Un transfert des compétences sociales à notre collectivité, par exemple, ne saurait traduire une volonté de celle-ci de se dissocier de l'État et de ne plus contribuer à l'effort de solidarité nationale.
Cependant, nous pourrions sans doute exercer mieux certaines compétences, dans le cadre d'une autonomie s'appuyant sur un travail partenarial avec l'État.
L'État a ainsi des missions que nous n'avons pas vocation à récupérer, mais vis-à-vis desquelles nous devons être partenaires. L'enjeu est donc de rompre avec une opposition entre l'État et les collectivités, pour mettre en place une relation partenariale.
J'insisterais également sur le fait que l'autonomie n'est pas l'indépendance. Lorsque nous demandons davantage d'autonomie, nous ne demandons pas l'indépendance.
L'article 74 de la Constitution permet aux collectivités dotées de l'autonomie d'adopter des mesures justifiées par les nécessités locales, en matière d'accès à l'emploi, de droit d'établissement pour l'exercice d'une activité professionnelle ou de protection du patrimoine foncier. Souhaiteriez-vous pouvoir intervenir dans d'autres domaines ?
Notre territoire est caractérisé par une superficie restreinte et une forte attractivité. Or, après le passage du cyclone Luis en 1995 et de l'ouragan Irma en 2017, la reconstruction a généré à chaque fois un afflux de travailleurs, se traduisant par des difficultés de logement, des situations d'insalubrité, etc. De même, les flux de personnels pour répondre aux besoins des établissements hôteliers du territoire nécessiteraient de pouvoir être mieux encadrés. Nous souhaiterions donc disposer d'une meilleure maîtrise de l'accès au territoire pour la main d'oeuvre étrangère, dans le cadre de la libre circulation au sein du territoire français et de l'Union européenne.

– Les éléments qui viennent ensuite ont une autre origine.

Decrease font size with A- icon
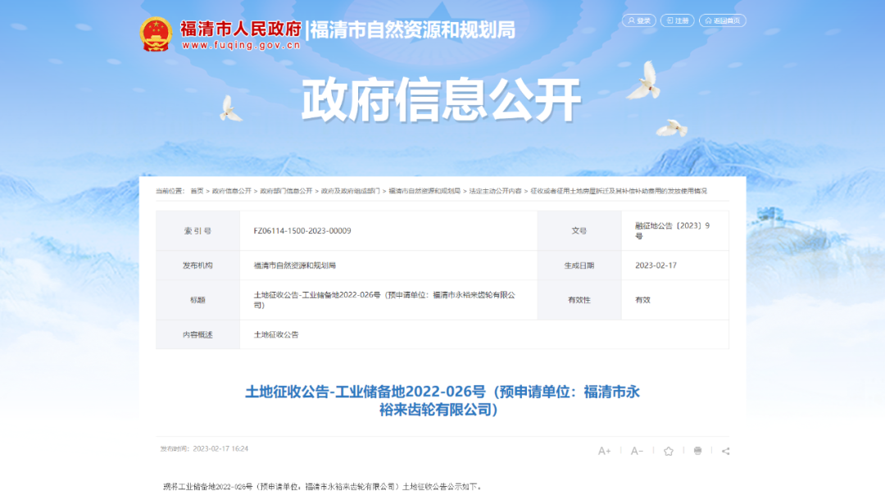 637,451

Dotée de l'autonomie, la collectivité de Saint-Barthélemy peut participer à l'édiction de dispositions pénales sur son territoire. L'article 74 prévoit également qu'elle puisse participer, sous le contrôle de l'État, à l'exercice des compétences que celui-ci conserve, dans le respect des garanties accordées sur l'ensemble du territoire national pour l'exercice des libertés publiques. Quelle analyse faites-vous de ce dispositif ?
Comme je l'ai déjà souligné, ce dispositif ne peut fonctionner avec autant de niveaux pour prendre des décisions et les mettre en application. Plusieurs délibérations prises au cours des précédentes mandatures n'ont ainsi pas été suivies d'effets. Il nous faudrait donc rapprocher le système décisionnel de la collectivité, pour pouvoir adapter autant que possible les dispositions applicables au niveau local, dans le respect des libertés fondamentales.
La population de Saint-Barthélemy adhère-t-elle au statut de collectivité d'outre-mer ? Des souhaits d'évolution s'expriment-ils dans le débat public ? Qu'en est-il des socio-professionnels ? Une possible révision constitutionnelle suscite-t-elle des inquiétudes ou des espoirs ?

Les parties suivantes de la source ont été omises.